Luckily I met Louis – who runs the Sci-fi London film festival – and he kindly let me set everything up under his gazebo while he constructed of a small tented empire (complete with flagpole) for his wife and 2 kids who were sheltering in the car.

Now I should say, going to a festival solo is, for me at least, maybe not as big a deal as it might sound: when I go to festivals with a group, particularly when everything is focussed on the music, I tend to wander off on my own, either because nobody shares my musical taste, or because I care more about being immersed in the atmosphere up near the front.

At gigs, for me it’s not at all important to have people around while the music is playing, though it is great to have someone to chat to in the breaks. At festivals the music is continuous across different stages, and frankly trying to arrange to meet up with people and coordinate conflicting plans is a pain I can happily live without.

It’s also much easier to chat to new people – and having an exemplary handlebar moustache is a great icebreaker in that regard. People at festivals (or maybe just outside London) are also much more open to sharing a smile, rather than pretending the crowd doesn’t exist.

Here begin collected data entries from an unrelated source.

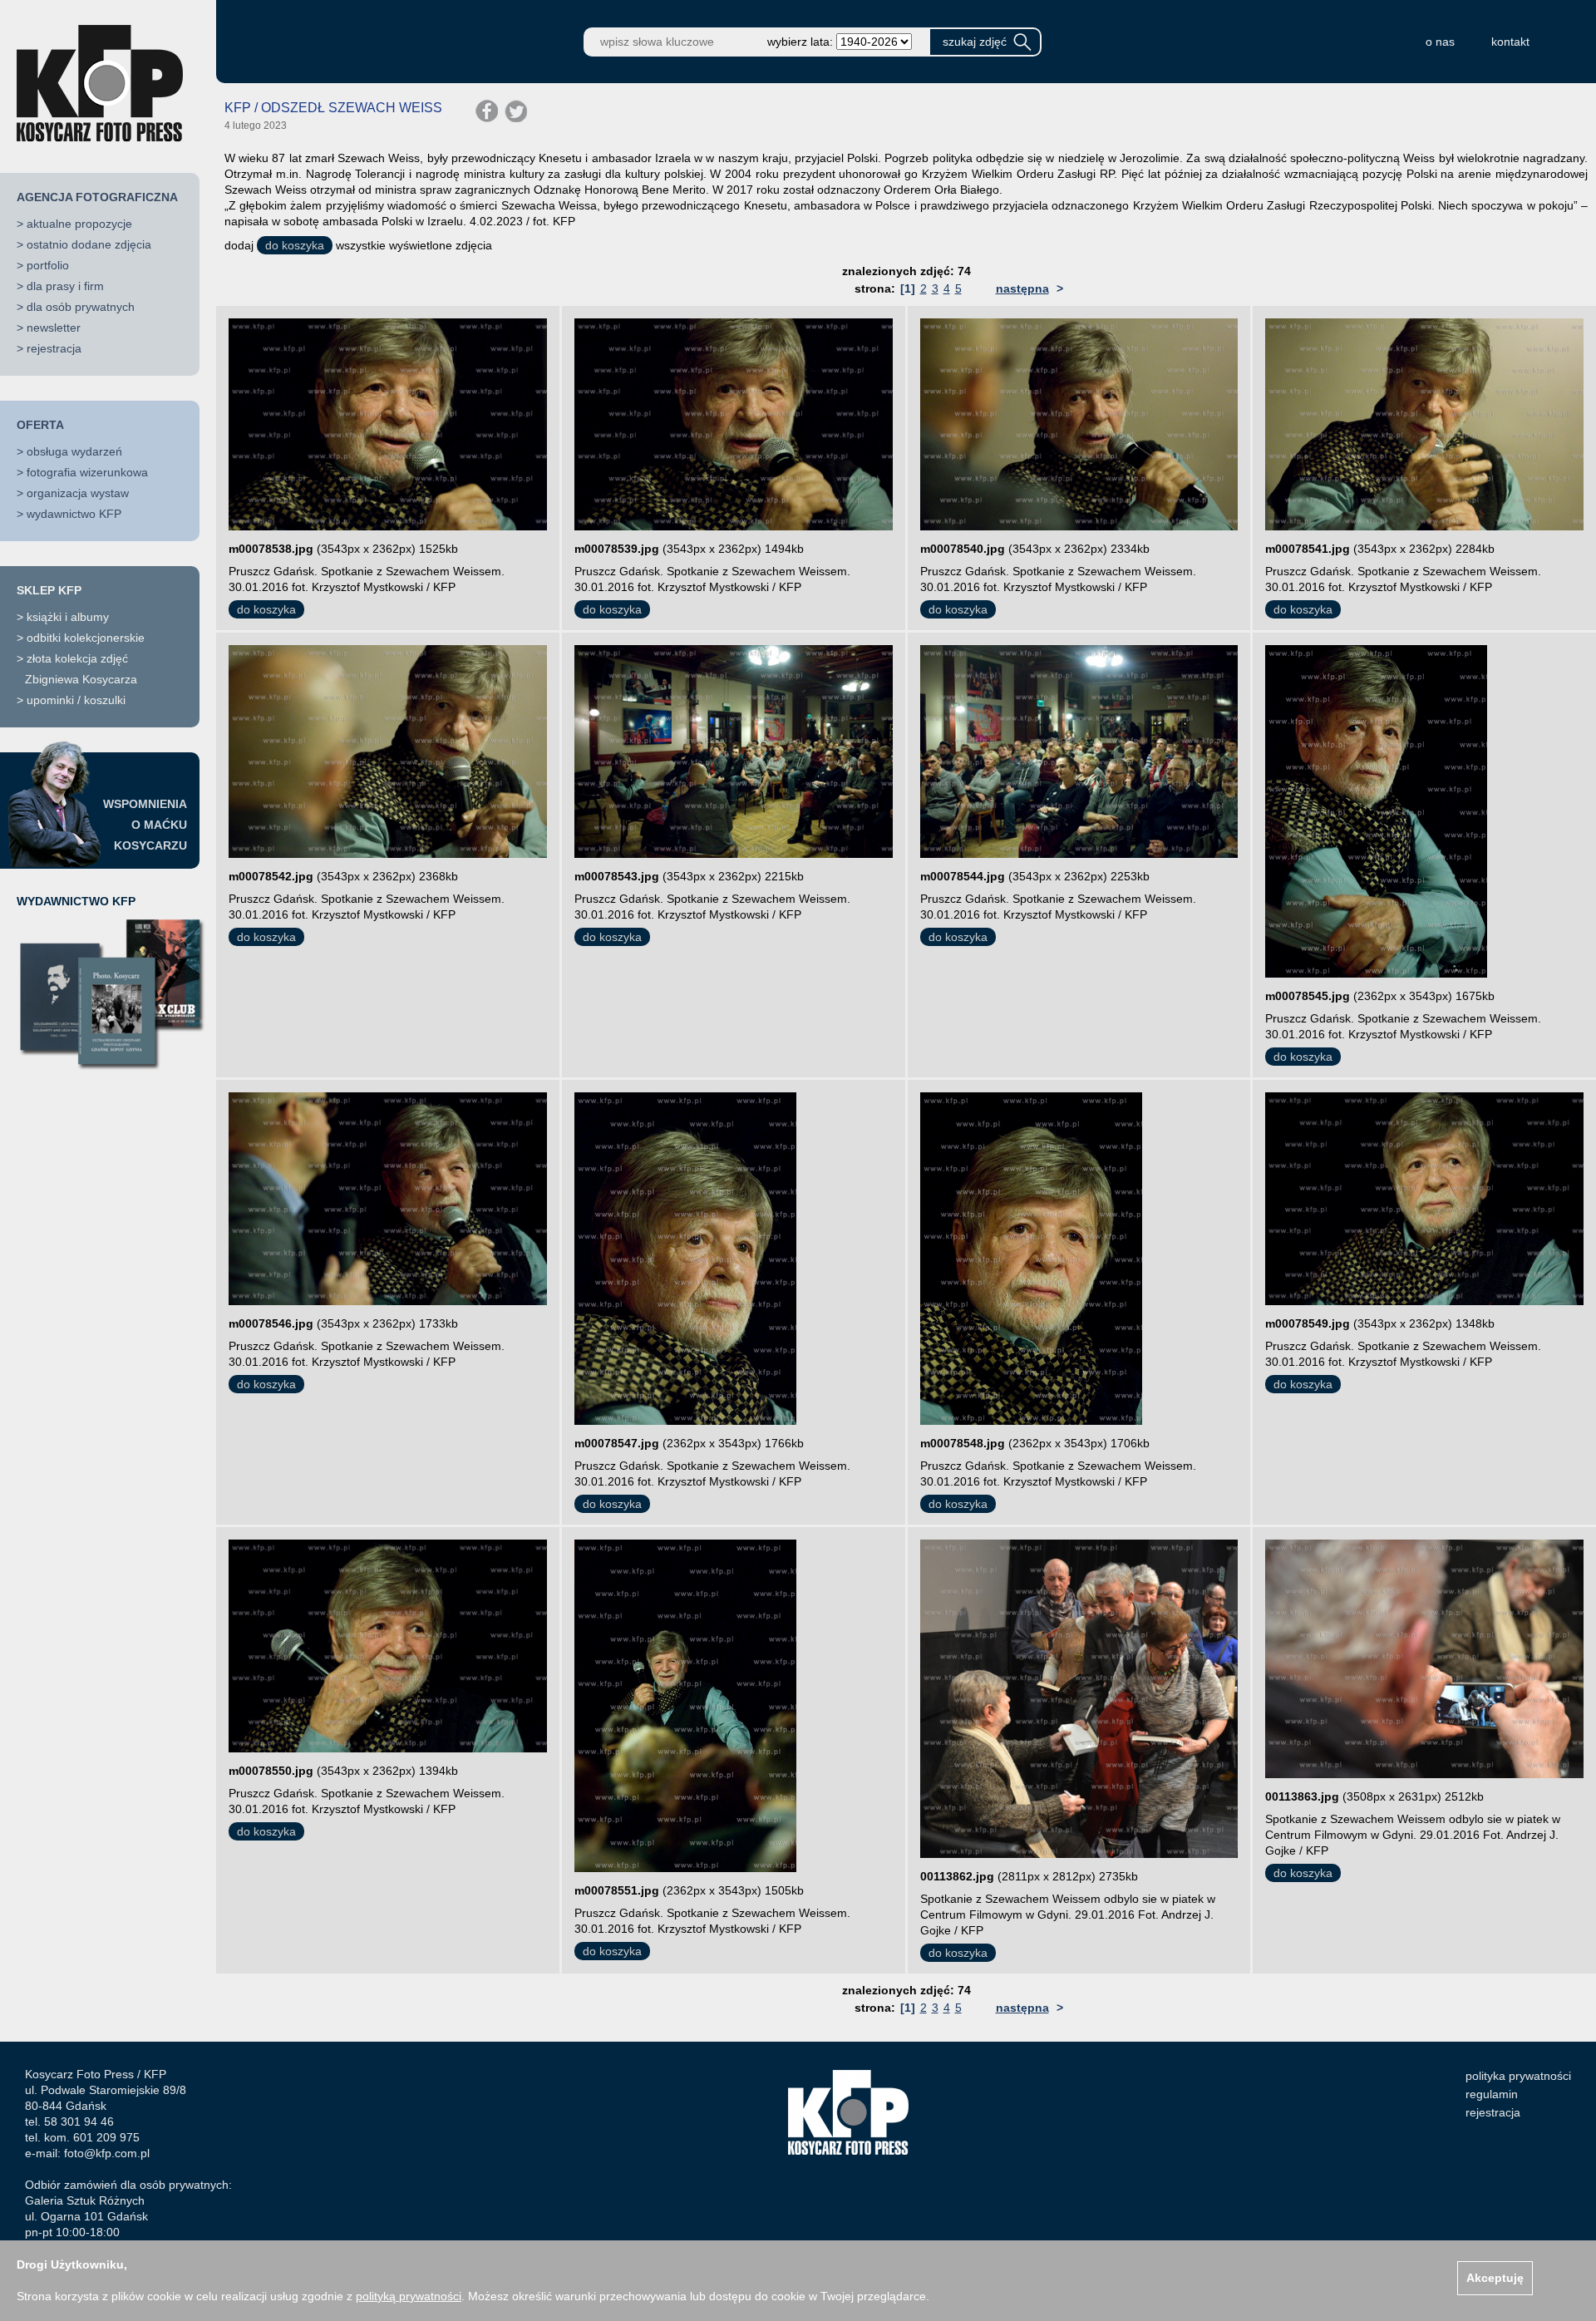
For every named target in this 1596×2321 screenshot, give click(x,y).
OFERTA (40, 424)
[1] (907, 288)
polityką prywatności (408, 2296)
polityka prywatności (1518, 2075)
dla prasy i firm (65, 286)
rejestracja (54, 348)
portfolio (48, 265)
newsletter (54, 327)
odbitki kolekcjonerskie (86, 637)
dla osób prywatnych (81, 306)
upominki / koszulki (76, 700)
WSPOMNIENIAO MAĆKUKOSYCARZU (145, 824)
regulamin (1491, 2094)
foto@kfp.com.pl (107, 2153)
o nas (1440, 41)
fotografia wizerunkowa (87, 472)
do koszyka (294, 245)
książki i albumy (68, 616)
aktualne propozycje (79, 223)
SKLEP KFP (49, 590)
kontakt (1510, 41)
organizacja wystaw (78, 493)
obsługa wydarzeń (74, 451)
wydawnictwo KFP (74, 513)
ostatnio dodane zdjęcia (89, 244)
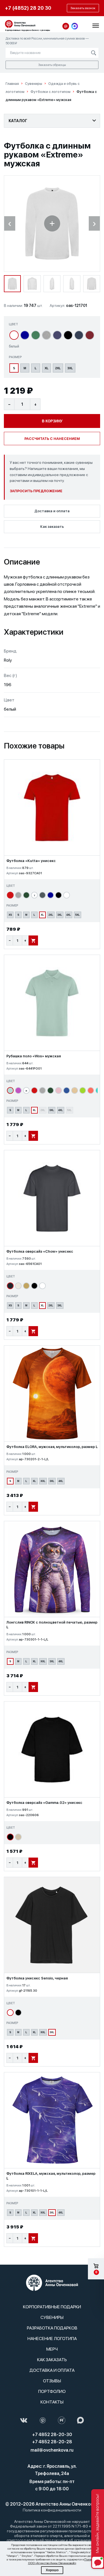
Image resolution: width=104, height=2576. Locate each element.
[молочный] (18, 1837)
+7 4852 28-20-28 (52, 2441)
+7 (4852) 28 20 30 (28, 8)
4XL (68, 914)
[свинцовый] (42, 895)
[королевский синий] (24, 335)
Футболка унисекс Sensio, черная (37, 1978)
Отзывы (52, 2380)
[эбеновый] (10, 1285)
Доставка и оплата (52, 511)
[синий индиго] (57, 335)
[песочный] (26, 1285)
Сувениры (52, 2317)
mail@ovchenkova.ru (52, 2450)
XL (47, 368)
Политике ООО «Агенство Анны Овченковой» (63, 2561)
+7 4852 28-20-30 (52, 2434)
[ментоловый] (10, 1090)
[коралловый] (90, 1090)
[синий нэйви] (78, 335)
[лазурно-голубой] (66, 1090)
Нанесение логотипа (52, 2338)
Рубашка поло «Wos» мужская (33, 1056)
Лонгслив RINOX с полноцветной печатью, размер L (51, 1624)
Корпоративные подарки (52, 2306)
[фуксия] (18, 1090)
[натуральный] (74, 1090)
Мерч (52, 2349)
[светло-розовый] (58, 1090)
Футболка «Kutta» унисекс (31, 861)
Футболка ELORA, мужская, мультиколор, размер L (52, 1447)
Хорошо (52, 2570)
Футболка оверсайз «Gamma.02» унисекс (44, 1803)
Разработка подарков (52, 2328)
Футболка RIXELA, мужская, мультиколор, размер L (50, 2175)
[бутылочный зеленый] (35, 335)
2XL (58, 368)
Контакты (52, 2402)
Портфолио (52, 2391)
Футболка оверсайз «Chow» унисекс (39, 1251)
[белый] (14, 335)
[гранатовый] (89, 335)
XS (10, 914)
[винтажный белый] (18, 1285)
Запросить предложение (36, 491)
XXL (42, 1481)
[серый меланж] (46, 335)
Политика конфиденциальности (52, 2510)
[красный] (10, 895)
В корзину (52, 421)
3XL (70, 368)
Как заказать (52, 526)
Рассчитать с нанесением (52, 439)
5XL (77, 914)
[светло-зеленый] (82, 1090)
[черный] (68, 335)
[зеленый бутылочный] (26, 895)
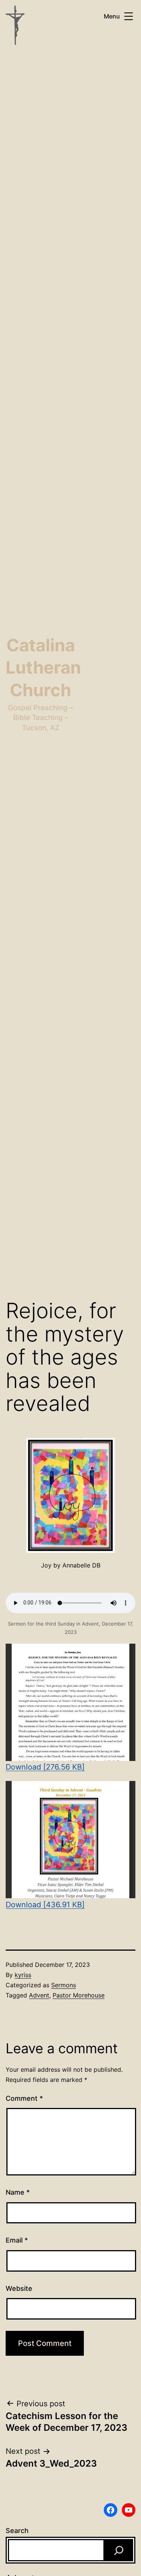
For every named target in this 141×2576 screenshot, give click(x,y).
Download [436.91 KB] (45, 1904)
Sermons (63, 1985)
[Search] (119, 2550)
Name (18, 2192)
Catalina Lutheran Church (43, 667)
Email (17, 2240)
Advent (39, 1995)
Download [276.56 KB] (45, 1767)
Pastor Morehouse (79, 1995)
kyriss (23, 1975)
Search (17, 2531)
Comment (24, 2098)
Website (19, 2288)
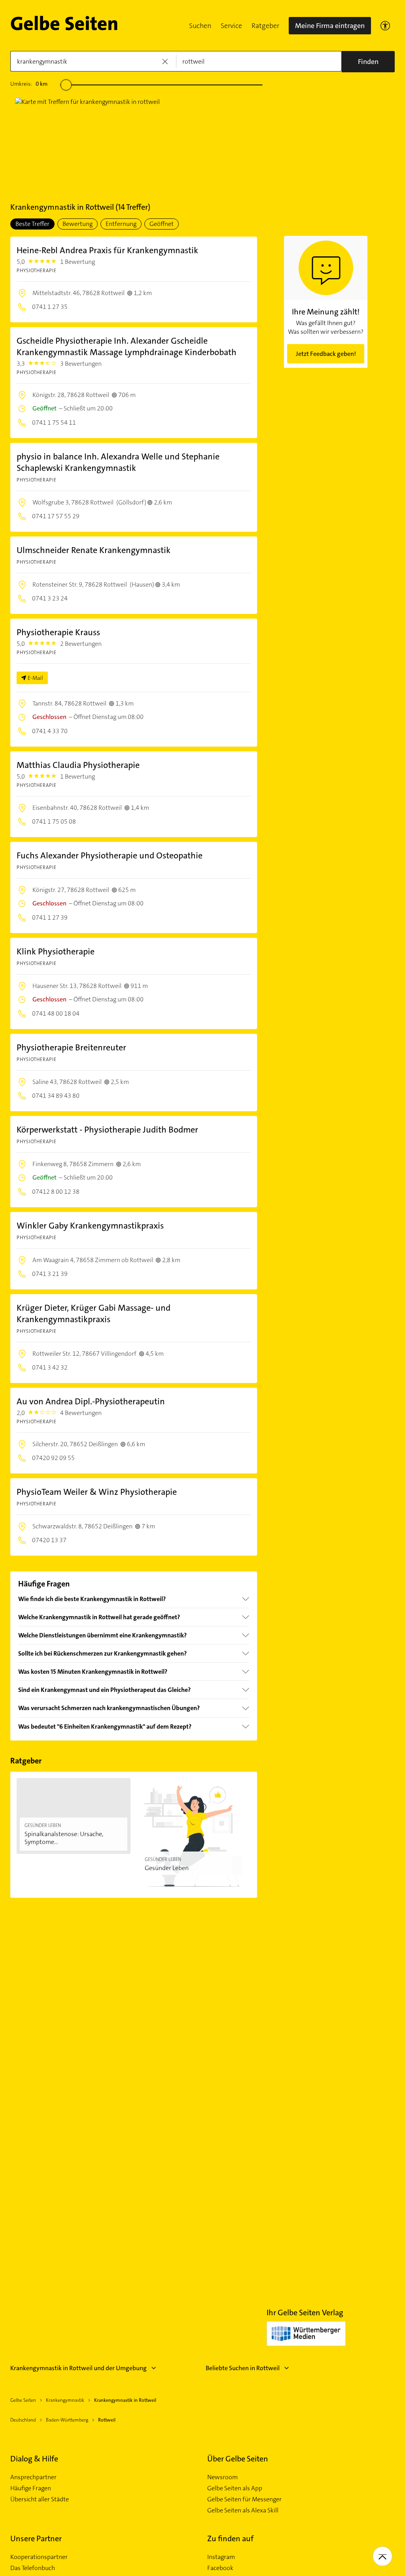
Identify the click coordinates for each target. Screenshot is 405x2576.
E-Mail (35, 677)
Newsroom (222, 2477)
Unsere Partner (36, 2538)
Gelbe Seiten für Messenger (244, 2499)
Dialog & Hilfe (34, 2459)
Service (231, 25)
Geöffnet (162, 224)
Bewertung (77, 224)
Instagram (221, 2557)
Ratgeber (265, 25)
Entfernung (121, 224)
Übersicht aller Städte (39, 2499)
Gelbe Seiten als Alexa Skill (242, 2510)
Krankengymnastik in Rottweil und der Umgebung (78, 2368)
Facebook (220, 2568)
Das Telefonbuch (32, 2568)
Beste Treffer (32, 224)
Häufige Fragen (30, 2488)
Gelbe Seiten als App (234, 2488)
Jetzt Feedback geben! (326, 354)
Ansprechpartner (33, 2477)
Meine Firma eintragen (330, 25)
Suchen (200, 25)
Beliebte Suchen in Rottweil (243, 2368)
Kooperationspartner (39, 2557)
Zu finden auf (230, 2538)
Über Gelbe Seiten (237, 2459)
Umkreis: (28, 83)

On the Saturday a couple of people grabbed me as I was walking past to tell me that the bold officers of The Secret Post Office were seeking me out and had a letter for me. I trundled over to their little post office and received the following charming letter:

The envelope
The glitter-covered contents

I didn’t bump into Billy and Stacy personally, but if you’re out there, thank you.

EDIT: I’m not the only person who got fan mail – my friend’s sister got some too!

All in all a great weekend: saw some great bands I already love, discovered a few new awesome ones (Dirty Three, Diagrams), laughed a lot in the Comedy yurt, heard stories in a bell tent and saw a Seriously surreal Czech coming-of-age vampire(ish) film in the wee hours.

The festival was a really nice size, the site was utterly beautiful (the bus ride in, through an endless lushy green forest speckled with pink and purple rhododendrons was particularly magical), everything ran Amazingly on schedule and the weather, though rotten on Friday was beautifully sunny on Sunday. I got back into a rainy London via an early bus, ready for work on Monday.

I definitely wouldn’t go to just any festival, on my own (it needs to have the right combination of size, content and people), but  I’m really glad I didn’t let fear of flying solo stop me from going to this one.

2 replies on “On how things can work out pretty well sometimes”

Inspirational, Duncan. I’m building up to going to a gig solo for first time. Will need to take a book with me as security blanket though.